Based on a recipe from the 1980s, Matilda Bay Original Ale has been packaged in cans for sale direct from the brewery in Healesville, VIC.
Matilda Bay founder Phil Sexton this week told the Drinks Adventures podcast that the reborn brand will slowly ramp up distribution in the coming months.
“We’re going to pick up to about 1000 cases a week fairly quickly,” he said.
“The first 1000 cases, we’re only going to sell across the pub counter.
“We want to stay really close to our market… One part of our relationship with CUB is to hold it back,” he said.
Sexton said he wants to ensure Matilda Bay is properly established in the Yarra Valley locale before sending beer any further afield.
Next to follow will be broader distribution in Victoria along with the brand’s original home in Western Australia.
“The moment we started this, we started getting a lot of enquiries from WA because of the connections there,” he said.
“Once we’ve established our place in the market, of course we’ll start looking at taking some beer up to Sydney, but I don’t think you’ll see it this year.”
Matilda Bay Original Ale history
Sexton said Original Ale was inspired by a Matilda Bay beer that had been quite successful in the late 1980s.
“It never actually went outside the state, but it got to quite high volumes,” he said.
“It got caught up at the time between CUB – who then owned Matilda Bay – needing to brew their own beers for the west coast market in the brewery they’d acquired from us.
“And it just sort of fizzled out, which always struck me as odd, because it had done so well and made such incredible inroads into the West Australian market.”
Sexton said the Original Ale of today is more English in style than the earlier iteration.
“It’s a bit fuller and richer, and a little bit more hop driven.
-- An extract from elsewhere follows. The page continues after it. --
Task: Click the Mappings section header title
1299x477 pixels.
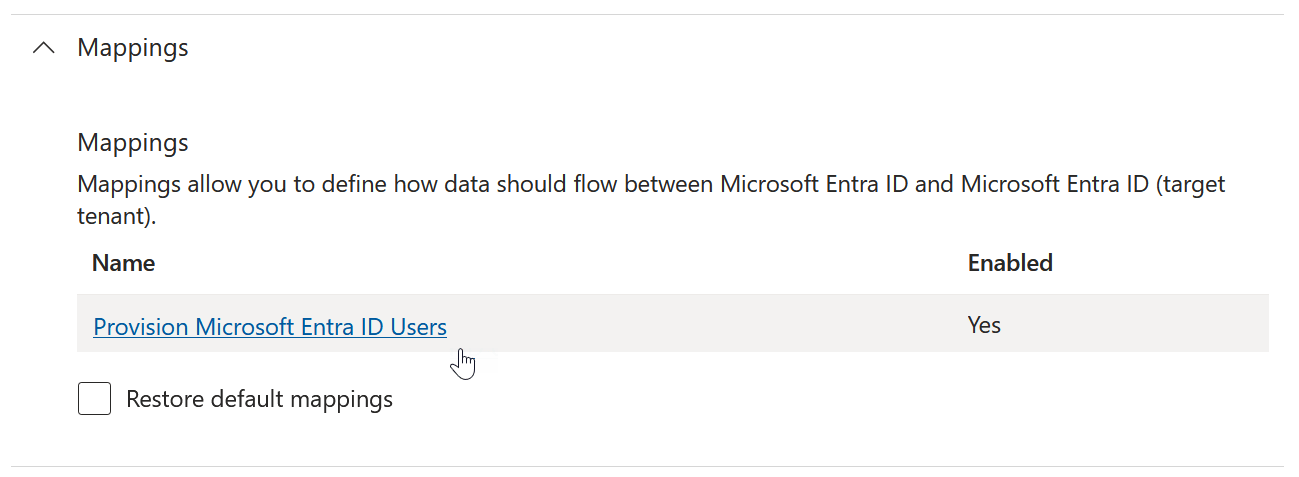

But it’s 4.2 per cent alcohol… For me as a beer drinker, I really kind of enjoy beers in that range because I can have a few pints,” he said.
“I hesitate to call it an English ale… It’s not really. But it’s made in the style of the Northern English ales.”
Sexton said the recent sale of his Yarra Valley winery Giant Steps to US company Jackson Family Wines would allow him more time to focus on Matilda Bay, which had used the COVID-19 lockdown as an opportunity to perfect its recipes.
“We had nearly 10-12 months’ practice making beers, trying to perfect them and putting them down the drain,” he said.
“[It] sounds extravagant, but it was just the raw materials that go down the drain when you’re doing that,” he said.
“We had no choice. There was nowhere to sell beer.”